_Texto para leitura:_
########################################
A anulabilidade, diferentemente, por ser instituída em favor da parte potencialmente prejudicada, somente pode ser alegada pelos interessados e aproveita exclusivamente àqueles que a suscitarem, salvo o caso de solidariedade ou indivisibilidade (art. 177 do CC/02). Desse modo, como a anulação do ato não decorre diretamente da própria dicção legal, a sentença que a impõe tem natureza desconstitutiva, e não declaratória[15]. Além disso, o ato anulável pode ser confirmado pelos seus sujeitos, ressalvado o direito de terceiros, e a nulidade relativa convalesce com o transcorrer do tempo, submetendo-se o direito de pleitear a anulação a prazo decadencial (arts. 172, 178 e 179 do CC/02).

Tanto a sentença declaratória de nulidade quanto a anulatória produzem efeitos ex tunc, Segundo o art. 182 do diploma civilista, “anulado o negócio jurídico, restituir-se-ão as partes ao estado em que antes dele se achavam, e, não sendo possível restituí-las, serão indenizadas com o equivalente”. Esse dispositivo, apesar de empregar o termo “anulado”, também se aplica, conforme amplamente reconhecido pela doutrina, aos casos de nulidade absoluta[16]. Houve, com efeito, mera imprecisão terminológica do legislador, que é repetida em outras passagens, a exemplo dos arts. 1.561 e 1.971, nos quais utilizou as expressões “anulatória” e “anulado” para abranger as duas espécies de invalidade.

Cumpre salientar que parte dos doutrinadores civilistas, como Maria Helena Diniz[17], Carlos Roberto Gonçalves[18], Caio Mário[19] e Sílvio Venosa[20], sustentam que a decisão anulatória teria efeitos ex nunc. Fundam-se, todavia, como aponta Flávio Tartuce[21], em exegese equivocada da primeira parte do art. 177 do CC/02 - correspondente ao art. 152 do Código Civil de 1916 -, a qual enuncia que “a anulabilidade não tem efeito antes de julgada por sentença”.
########################################
_Instruções do exercício:_
(a) Por favor, liste os doutrinadores civilistas que, segundo o texto para leitura, sustentam que a decisão anulatória teria efeitos ex nunc.
(b) Responda com base no texto para leitura:
(i) Qual é a natureza da sentença que impõe a anulação do ato?
(ii) Que efeitos produzem tanto a sentença declaratória de nulidade quanto a anulatória?
(iii) A qual artigo do Código Civil de 1916 corresponde o art. 177 do CC/02?

_Dados apresentados:_
########################################
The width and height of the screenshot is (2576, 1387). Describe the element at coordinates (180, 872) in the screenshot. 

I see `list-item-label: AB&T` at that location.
########################################
_Respostas:_
(a) Maria Helena Diniz, Carlos Roberto Gonçalves, Caio Mário e Sílvio Venosa.

(b)
(i) Desconstitutiva, e não declaratória.
(ii) Efeitos ex tunc.
(iii) Ao art. 152.